[squid-users] Another timeout problem..(gigahertz card)

From: J. Lucha <[email protected]>
Date: Wed, 30 Jan 2002 17:39:33 -0800

I have a machine that was previously running RedHat 7.0 with
Squid 2.3.STABLE4-1, which I upgraded to 7.2 and Squid 2.4.STABLE1-6.

Because my boss wanted all our servers on a gigahertz backbone, I also
switched the network card from an Intel Etherexpress 100 to a Netgear
GA622T. In order to do that I had to upgrade the kernel, so I'm using
2.4.17.

Anyways, to the problem. The working configuration had no trouble at
all, but since making the switch, we get Read Timeouts all the time.
The odd thing is that the timeouts would occur instantly, so right
after you select a web page, the timeout page would appear right away.

The problem was so bad, that I tried downgrading Squid to the
2.3.STABLE4-1 version it was previously running. That helped the
problem quite a bit, but we still get it.

I've removed the cache_dir and had squid recreate it. I've tried using
the stock squid.conf from both versions of squid (the ones that ship
with RH7.0 and RH7.2). I've also tried the version on RedHat's erratta
page. Always starting from a clean slate by removing the cache_dir.
They all have the problem.

**DATASET EXTRACT:**
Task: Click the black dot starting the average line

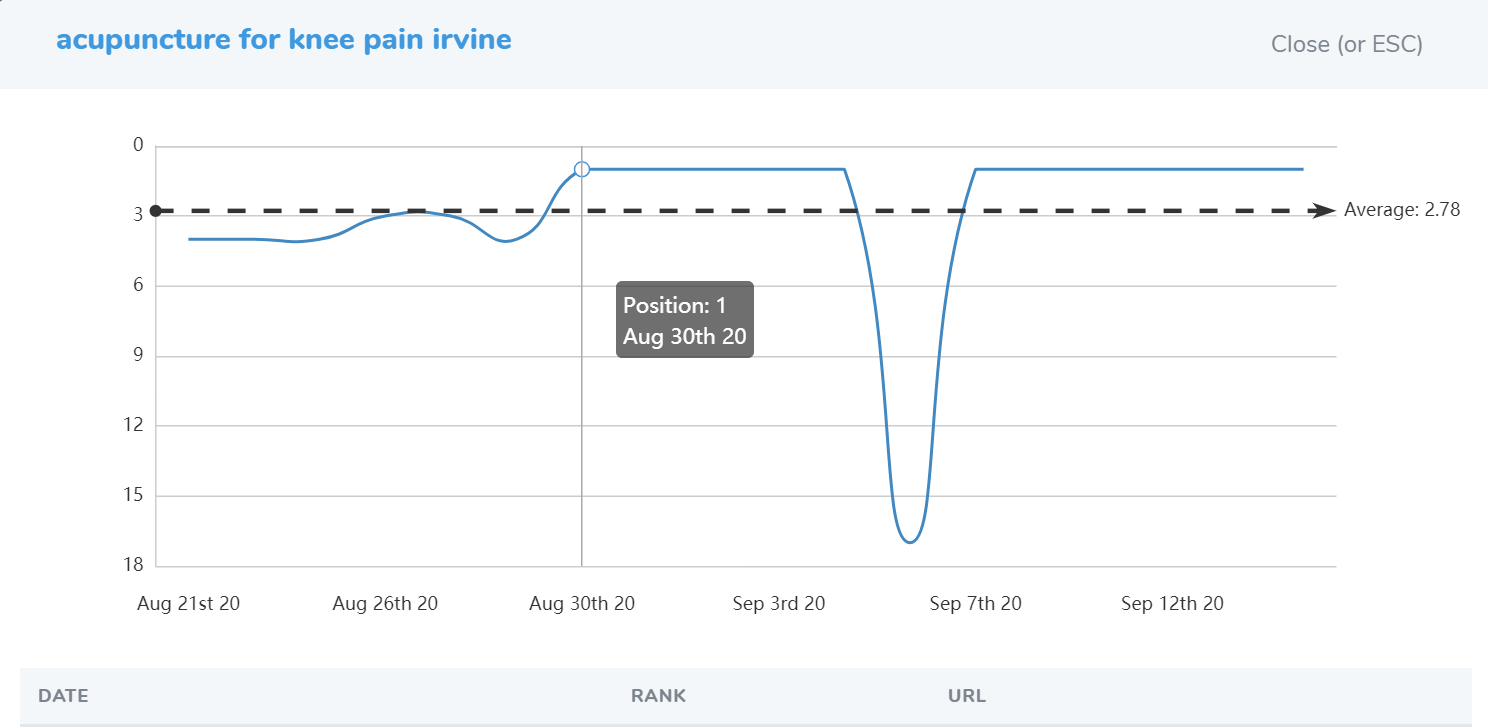Action: click(x=155, y=210)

**WORK TO BE COMPLETED:** The mailing-list post about Squid read timeouts names several things that were tried after the timeouts began. List each of those troubleshooting attempts.

**TASK RESPONSE:**
- Downgrading Squid to 2.3.STABLE4-1, the version the machine previously ran
- Removing the cache_dir and having Squid recreate it
- Using the stock squid.conf from both Squid versions (the ones shipped with RH7.0 and RH7.2)
- Trying the Squid version on RedHat's errata page, starting from a clean slate by removing the cache_dir